Hummingbird Project Wrap-Up
Humans are remarkably good and recognising one another from both the face and the voice. However, humans are not alone in being able to perform these tasks. Computer algorithms can now identify faces and voices, with performance approaching (and sometimes exceeding) that of human perceivers under certain conditions. The aim of the Hummingbird Project was to (i) compare performance of humans and computer algorithms on face and voice matching (verification) tasks and (ii) determine whether building in human-like strategies could improve algorithm transparency and performance.
The first phase of the Hummingbird Project focused on face recognition. The goal of this phase of work was to identify the strategies used by humans during face recognition and then to find innovative ways of incorporating these strategies into the computer algorithms in the hope of enhancing capability. A broad survey of the human face recognition literature revealed four factors of importance: facial distinctiveness, facial familiarity, internal feature weighting, and the use of 3D information. While facial distinctiveness and familiarity showed little effect on algorithm performance, differentially weighting internal features of the face – the t-shaped region of the face encompassing the eyes, nose, and mouth – produced a robust improvement in performance. Similarly, generating a 3D face from a single 2D image proved effective in correcting for variations in viewpoint across different images. Thus, the strengths of the human perceiver can successfully be captured in an automated process, improving both transparency and capability. For a full report of the findings, follow this link .

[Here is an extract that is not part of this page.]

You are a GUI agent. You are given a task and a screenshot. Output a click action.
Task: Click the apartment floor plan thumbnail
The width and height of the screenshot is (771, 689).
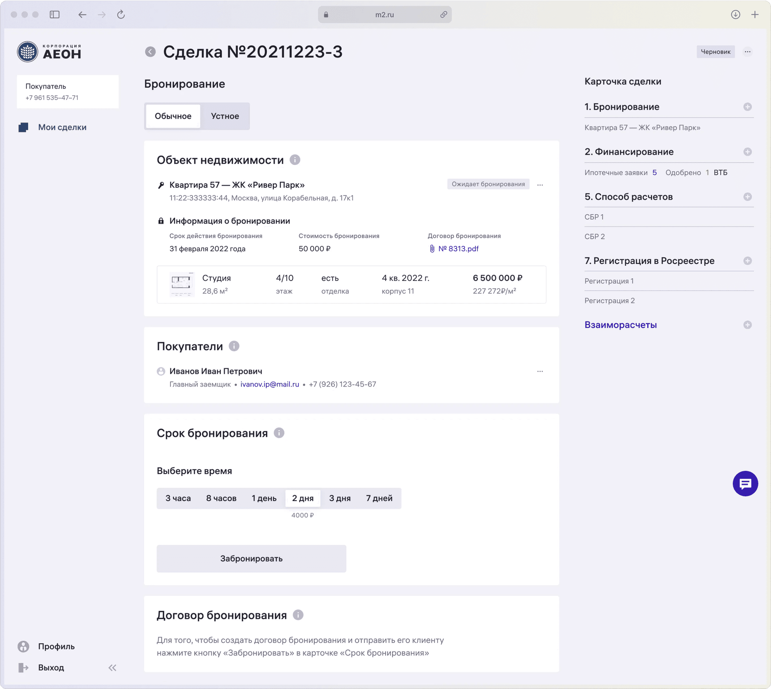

The second phase of the Hummingbird Project focused on voice recognition. The goal of this phase of work was to test human and algorithm performance under different listening conditions and determine whether the strategies used by humans could be incorporated into the algorithm to enhance capability. Experimental studies of human voice recognition revealed the vulnerability of unfamiliar voice matching to changes in speech style, background noise, telephone, disguise, and temporal reversal. In contrast, the algorithms arrived at the correct identity decision 100% of the time. Nonetheless, the degree of similarity between the enrolment and verification voice samples (indicated by a ‘similarity’ or ‘distance’ score) was adversely affected by a change in speech style, background noise, telephone, and disguise in a similar pattern to that observed in human perceivers. A notable difference between the human perceivers and algorithms was observed for unintelligible voice samples. While human performance was significantly worse of unintelligible speech clips, the algorithm was unaffected. The fact that that the computer algorithms outperformed humans under all listening conditions tested, poses an interesting question to the Hummingbird team: given that humans perform relatively poorly on voice recognition tasks, is it wise to build human-like strategies into the algorithm? Would this help or hinder performance? Work on this is question is underway and will extend until March 2020.
Although the Hummingbird Project will come to a close soon, these initial findings demonstrate that human-like strategies can be successfully incorporated into computer algorithms in order to improve transparency and performance. On-going work will explore fusion between human and machine decision-makers. These findings provide valuable information to the biometrics community in situations such as border patrol (faces) and telephone banking (voices) where algorithms are regularly being used to verify one’s identity. Not only do these findings demonstrate the conditions in which the algorithms may be vulnerable, but they also suggest ways of incorporating human-like strategies in order to overcome these vulnerabilities.